Friday, November 22, 2013

Choices

I've been writing a lot over the past couple of days.  I'm writing, rewriting, editing, and writing again, and I'm still having trouble sorting out my thoughts here.

I read the other day about a woman who died of breast cancer.  Or, I should say, another woman who died of breast cancer.  Unlike most women, this particular person didn't use tested medical interventions after surgery.  Her cancer was stage III and also HER2+, so it was fast moving and had already gone to the lymph nodes before her surgery.  She chose to forgo chemo, Herceptin, radiation, hormone therapy in favor of "alternative therapies."

She was a total stranger who had been a regular poster on a cancer forum.  It was in one of her threads back when I was first diagnosed that I first heard of people willingly choosing to do something besides standard treatment.

To be completely honest, when I read her post a year and a half ago I was astonished.  I was only more astonished to read on and see that there were a number of people cheering her on.  I had no idea there were people who believed chemo was more dangerous than cancer.

Later I discovered there is actually a big industry of alternative providers, herb supplement makers and sellers, naturopaths, and people with little or no health background telling people how to save their own lives, usually basing their advice solely on their own thoughts about their illness and nothing more.  There's even some redneck kid who had surgery for his cancer but "knows" it was his healthy eating and multiple supplements that cured him.  Not sure how to be just like him?  No fear, he'll be happy coach you on his method for a low, low price of just $100 an hour or 2 hours for $175 (I wish I was making this up).

I speak of this in general terms, but to be clear, I have no idea who she turned to for treatment and advice or which of the 1000's of alternative options she tried.

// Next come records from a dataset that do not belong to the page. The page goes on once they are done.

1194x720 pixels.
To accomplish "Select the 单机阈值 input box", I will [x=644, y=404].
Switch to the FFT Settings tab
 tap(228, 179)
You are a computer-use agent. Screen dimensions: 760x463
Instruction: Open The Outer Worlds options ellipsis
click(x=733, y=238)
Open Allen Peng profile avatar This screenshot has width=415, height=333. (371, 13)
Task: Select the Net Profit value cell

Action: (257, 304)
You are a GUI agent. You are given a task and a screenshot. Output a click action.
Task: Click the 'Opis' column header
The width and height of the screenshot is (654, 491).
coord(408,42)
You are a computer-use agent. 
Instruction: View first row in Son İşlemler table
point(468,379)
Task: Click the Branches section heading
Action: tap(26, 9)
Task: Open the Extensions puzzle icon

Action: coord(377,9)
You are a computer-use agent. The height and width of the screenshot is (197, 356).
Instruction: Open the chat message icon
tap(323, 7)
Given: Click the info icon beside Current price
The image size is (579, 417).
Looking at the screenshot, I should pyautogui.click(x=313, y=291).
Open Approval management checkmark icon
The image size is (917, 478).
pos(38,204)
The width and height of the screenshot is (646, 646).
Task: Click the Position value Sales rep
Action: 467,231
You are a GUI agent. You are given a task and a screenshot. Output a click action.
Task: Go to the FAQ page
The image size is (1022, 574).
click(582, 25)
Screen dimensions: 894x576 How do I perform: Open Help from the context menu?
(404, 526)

A death brings out a lot of emotion and opinions, even in a internet forum.  People discussing the role the treatment choices made.  People who are making similar choices defend those choices, sometimes criticizing people who wonder because, supposedly, you're not allowed to wonder about choices if someone has passed away.

For the record, I disagree that talking about the choices when someone's died is inherently wrong or disrespectful.  I've been thinking about this and why I feel that way.  I think it's because, to me not talking about choices because of death seems like it tries to deny the humanity involved in that life.  We all make good and bad choices because we're human.  To deny that is to deny the truth about being human in this world.  Although of course there is a time and a place.

I'm struggling with that time and place thing.  I would never post these thoughts on the forum she frequented, nor would I engage her family and friends in a discussion about it.  But ever since I read her post about her path I've been thinking about alternative cancer treatment and people who choose it, and I'm thinking a lot about her in particular and all the issues surrounding this.  I think my own blog is a reasonable place to put down a little bit about what I'm thinking and feeling.  I hope so. 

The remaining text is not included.